Ce 2 octobre 2024, la Cour internationale de Justice (CIJ) a été le théâtre d’une sorte de joute oratoire, alors que le Gabon présentait ses arguments dans le différend l’opposant à la Guinée équatoriale. Au cœur du litige : la délimitation terrestre et maritime ainsi que la souveraineté sur les îles Mbanié, Cocotiers et Conga. Le professeur Guy Rossatanga-Rignault, Secrétaire général de la présidence de la République gabonaise, a déroulé une plaidoirie minutieuse, décortiquant la genèse du conflit et réaffirmant avec vigueur la position gabonaise fondée sur un accord bilatéral de 1974.

La convention de Bata : clé de voûte de l’argumentaire gabonais

D’entrée de jeu, Rossatanga-Rignault a ancré le différend dans la profondeur historique : «Le différend territorial opposant le Gabon à la Guinée Équatoriale ne naît pas en 1972, comme on a tenté de le faire croire lundi. Bien au contraire, il n’est que la suite des divergences ayant prévalu entre la France et l’Espagne dans le golfe de Guinée lors de l’expansion coloniale des puissances européennes en Afrique.» La mise en perspective historique du professeur de droit public et spécialiste de sociologie politique gabonais souligne ainsi la complexité d’un conflit aux racines profondes, transcendant les indépendances pour ressurgir dans le contexte des ambitions maritimes et pétrolières des jeunes États.

L’argumentation gabonaise pivote autour d’un élément central : la Convention de Bata, paraphée le 12 septembre 1974. Rossatanga-Rignault a en effet mis en exergue la portée de cet accord, qui «reconnait la souveraineté gabonaise sur Mbanié, Cocotiers et Conga et […] trace la frontière maritime dans la baie de Corisco.» Pour Libreville, ce traité aurait dû clore définitivement le chapitre du contentieux territorial.

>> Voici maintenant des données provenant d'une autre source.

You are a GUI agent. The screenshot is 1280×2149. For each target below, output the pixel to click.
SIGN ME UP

Citant les propos du président Albert Bernard Bongo, rapportés par le quotidien L’Union du 20 septembre 1974, le diplomate circonstanciel gabonais n’a pas manqué de rappeler l’optimisme qui prévalait alors : « »Tout (était) réglé ! avec la Guinée équatoriale »», selon une déclaration officielle du président gabonais d’alors, relayée par le journal. Une déclaration, empreinte d’un certain triomphalisme rétrospectif, soulignant le contraste saisissant avec la situation actuelle.

La résurgence du différend : un défi à la stabilité régionale

Malgré cet accord apparemment définitif, la fin des années 1980 a vu resurgir les revendications équato-guinéennes sur les îles disputées. Guy Rossatanga-Rignault a, de ce fait, minutieusement détaillé la succession de tentatives de médiation qui s’en est suivie, culminant avec la signature du Compromis de novembre 2016 à Marrakech. Le récit chronologique du membre de la délégation gabonaise à la CIJ indexe donc la persistance d’un conflit que d’aucuns croyaient résolu, soulignant les défis inhérents à la stabilité régionale dans le golfe de Guinée.

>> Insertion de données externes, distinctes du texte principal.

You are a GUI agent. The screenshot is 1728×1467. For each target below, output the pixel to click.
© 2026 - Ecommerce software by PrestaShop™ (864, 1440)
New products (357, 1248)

L’universitaire gabonais a également mis en exergue une divergence conceptuelle majeure entre les parties quant à l’essence même du différend soumis à la CIJ : «Il est apparu, tout au long de ces médiations, que la conception équato-guinéenne du différend était celle d’un différend territorial, insulaire et frontalier classique. […] Le Gabon a toujours estimé que la matière en cause ici était celle du droit des traités et non celle du droit des espaces

Subtile mais cruciale, cette distinction révèle les enjeux juridiques sous-jacents. Pour Libreville, l’unique question à trancher par la Cour est celle de la validité juridique de la Convention de Bata. Rossatanga-Rignault a été, à ce sujet, catégorique : «En réalité, il n’y a différend que du fait de la négation par la Guinée Équatoriale de l’existence de la Convention de Bata.»

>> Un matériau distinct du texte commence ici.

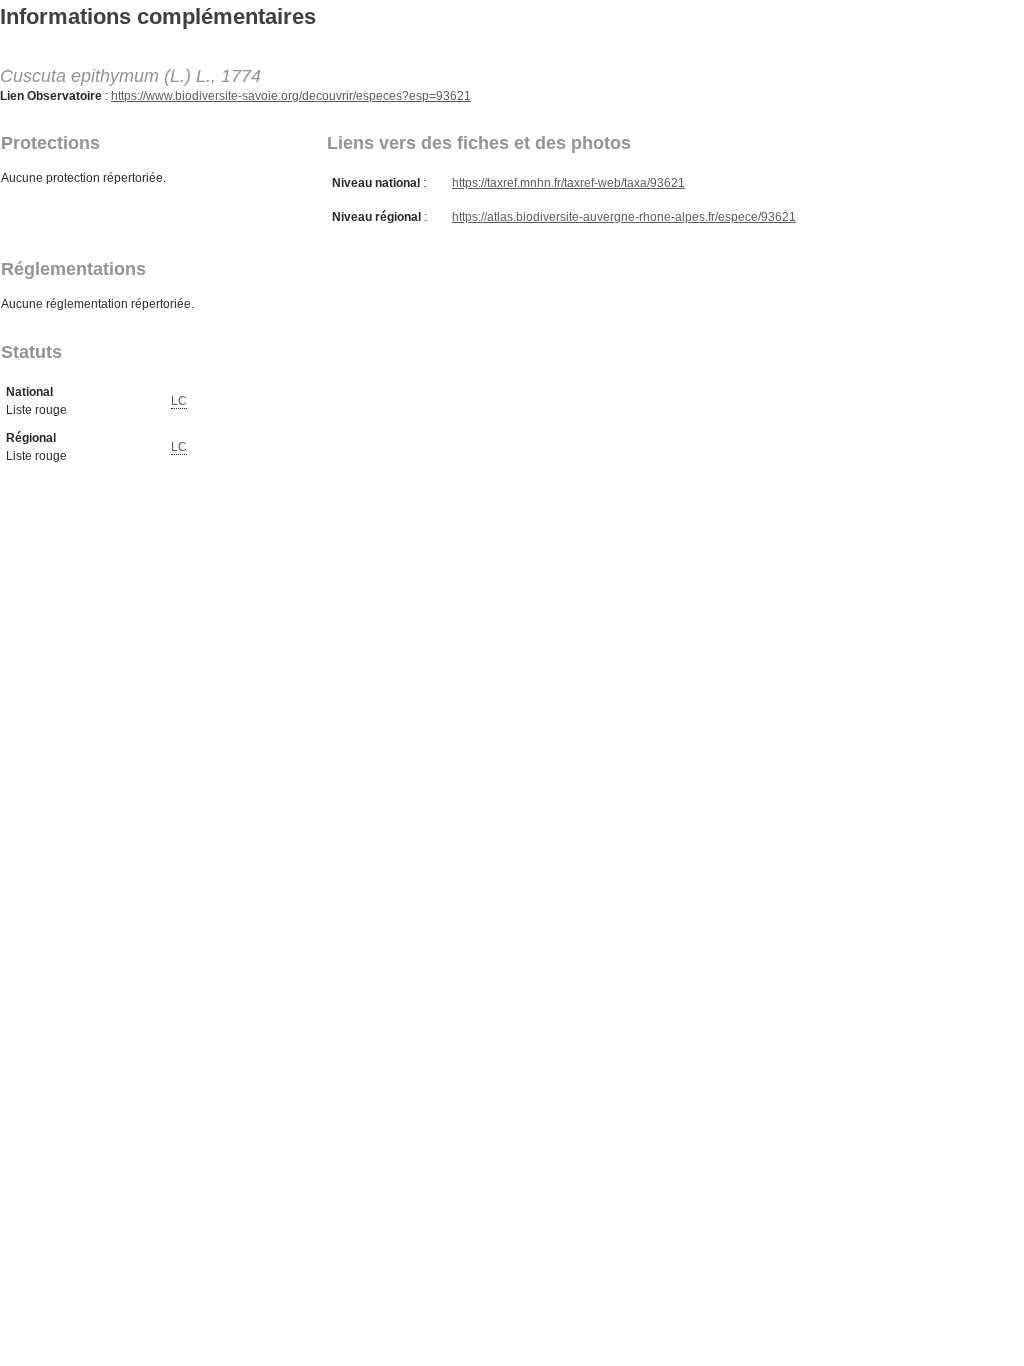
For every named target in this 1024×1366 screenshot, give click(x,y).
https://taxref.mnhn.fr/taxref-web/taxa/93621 (568, 183)
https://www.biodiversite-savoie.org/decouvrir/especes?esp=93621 (291, 96)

Un plaidoyer pour le respect du droit international

En guise de péroraison, le représentant gabonais a réaffirmé l’attachement de son pays au principe Pacta sunt servanda (concept affirmant que les traités et les contrats conclus entre les parties doivent être honorés et exécutés de manière fidèle) et à la sécurité juridique, fustigeant au passage le «comportement récurrent de la Guinée Équatoriale consistant à revenir en permanence sur ses engagements »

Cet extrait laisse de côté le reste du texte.